Or, nous rappelle Michael Foessel, le pouvoir démocratique n'est nulle part, parce qu'il est partagé par beaucoup et il est partout au sens où il est repérable dans une infinité de lieux sociaux[6]. Claude Lefort et Michel Foucault le conçoivent d’ailleurs en termes de relations plutôt que de substance. La réalité du pouvoir ce sont des relations à chaque fois contingentes et réversibles de commandement et d'obéissance qu'il faut analyser comme une « concaténation anatomique » plutôt qu'à l'intérieur d'une théorie générale de la domination[7], une « microphysique des pouvoirs » dixit Michel Foucault. Le pouvoir, conféré par la loi ou les circonstances, n’est rien d’autre que son usage. C’est une façon de dire que le pouvoir ne se délègue pas, il se prend, se négocie à travers les conflits et le jeu politique. C’est la force et la faiblesse des systèmes démocratiques. L’immaturité politique consiste à vouloir déléguer les pleins pouvoirs à un homme providentiel, pour aussitôt en attendre la chute avec délectation. La Vème République, née de la crise institutionnelle liée aux décolonisations et fondé par un homme perçu comme providentiel, semble à ce titre inadaptée aux enjeux démocratiques de demain.
Dès lors qu’il s’incarne dans des lieux et des grands personnages, le pouvoir officiel repose alors sur une fiction, sans doute nécessaire à la vie sociale. C’est la fonction principale du roman national défendue par une bonne partie de la classe politique. Il rend ainsi invisible les réseaux d’influence et les officines où se joue la réalité du pouvoir. Il en découle que le cœur de l’action politique devient sa mise en scène et sa publicité permanente par un storytelling ad. hoc. Or, publicité n’est pas transparence. Plus les ressorts de l’action politique paraissent opaques plus les discours sur la transparence abondent, mais ils ne font guère illusion dans un contexte médiatique où les ressorts de la communication politique sont commentés et éventés en temps réel. En effet, si la démocratie représentative s’est historiquement fondée contre le secret et l’arbitraire, le secret des affaires reste presque toujours une des conditions de l’action. Le voile s’est aujourd’hui déchiré. La litanie des affaires, liées à la présidence Sarkozy pour prendre un exemple récent, jette une lumière crue sur l’arrière-cuisine. Pour cette raison, la Justice, les chercheurs en science sociale, les journalistes d’investigation sont régulièrement attaqués par une partie de la classe politique, car leur indépendance croissante met en péril le secret des affaires et par extension la souveraineté des puissants.

Données fournies:

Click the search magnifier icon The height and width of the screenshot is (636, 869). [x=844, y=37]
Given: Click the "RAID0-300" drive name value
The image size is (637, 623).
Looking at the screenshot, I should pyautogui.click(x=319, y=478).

Consigne: Relevez toutes les personnes que l'extrait sur le pouvoir démocratique désigne par leur nom. Ces données n'ont aucun lien avec l'extrait.

Réponse attendue: Les personnes nommées sont Michael Foessel, Claude Lefort, Michel Foucault et Sarkozy.